● Supplied text
Results: This 65-year-old woman with β-thalassemia intermedia presented with new-onset dyspnea and syncope. She had a complicated medical history including: insulin dependent diabetes mellitus from iron overload in the pancreas, extramedullary hematopoiesis along lumbar and thoracic spine, prothrombin gene mutation, and hyperhomocysteinemia complicated by multiple episodes of deep venous thrombosis in her lower extremity and pulmonary embolism. Prior medical treatment had included anticoagulation, multiple transfusions, and splenectomy (age 16). She was referred for evaluation after echocardiogram revealed severely elevated right heart pressures. She underwent extensive evaluation including right heart catheterization that confirmed severe PAH. Her functional class IV symptoms (syncope) and severely elevated mean pulmonary artery pressure prompted the initiation of continuous epoprostenol therapy. Clinical follow-up documented significant improvement in functional class, 6minute walk distance, and right ventricular size and function as well as pulmonary arterial pressure on echocardiogram. At the request of the patient, epoprostenol was down-titrated and discontinued 3.5 years later. She was then safely transitioned to nifedipine therapy after verification of vasoresponsiveness by right heart catheterization. Her condition has remained stable on oral calcium channel blocker therapy with outpatient follow up in the Pulmonary Hypertension Clinic.

● Information provided

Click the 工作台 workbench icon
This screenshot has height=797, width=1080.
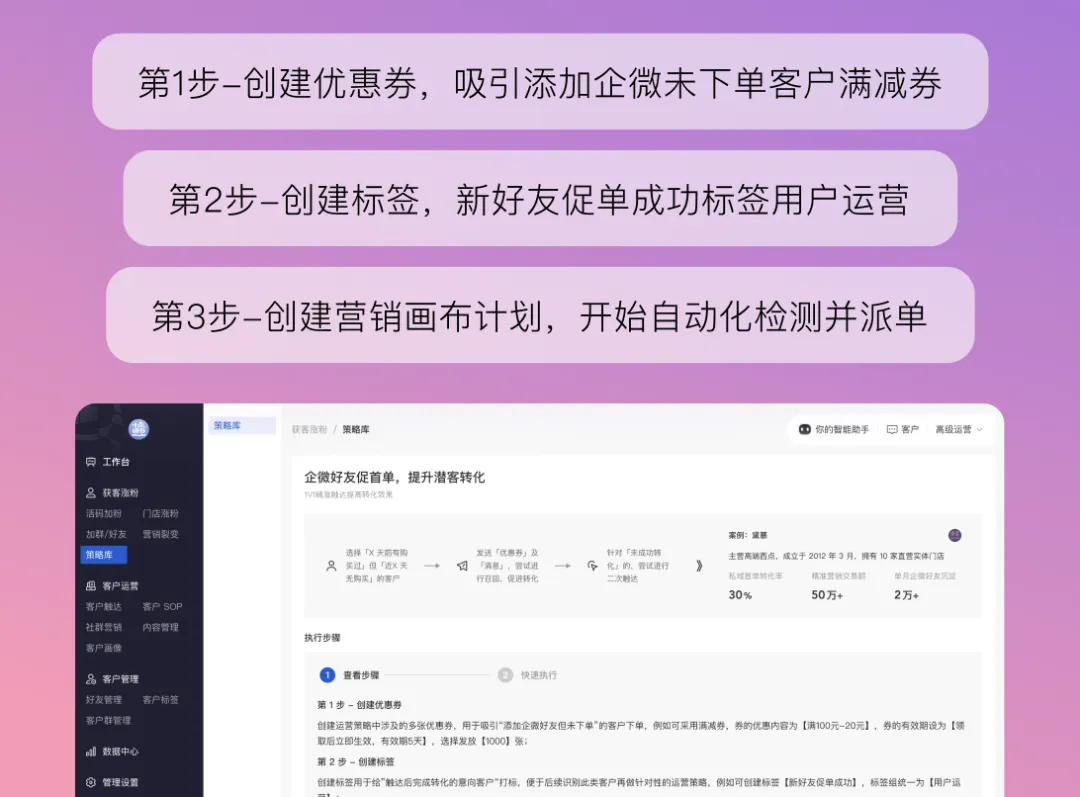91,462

● Problem statement
Please copy out the full case report on the patient with β-thalassemia intermedia, word for word. Nothing in the listing is used here.

● Written response
Results: This 65-year-old woman with β-thalassemia intermedia presented with new-onset dyspnea and syncope. She had a complicated medical history including: insulin dependent diabetes mellitus from iron overload in the pancreas, extramedullary hematopoiesis along lumbar and thoracic spine, prothrombin gene mutation, and hyperhomocysteinemia complicated by multiple episodes of deep venous thrombosis in her lower extremity and pulmonary embolism. Prior medical treatment had included anticoagulation, multiple transfusions, and splenectomy (age 16). She was referred for evaluation after echocardiogram revealed severely elevated right heart pressures. She underwent extensive evaluation including right heart catheterization that confirmed severe PAH. Her functional class IV symptoms (syncope) and severely elevated mean pulmonary artery pressure prompted the initiation of continuous epoprostenol therapy. Clinical follow-up documented significant improvement in functional class, 6minute walk distance, and right ventricular size and function as well as pulmonary arterial pressure on echocardiogram. At the request of the patient, epoprostenol was down-titrated and discontinued 3.5 years later. She was then safely transitioned to nifedipine therapy after verification of vasoresponsiveness by right heart catheterization. Her condition has remained stable on oral calcium channel blocker therapy with outpatient follow up in the Pulmonary Hypertension Clinic.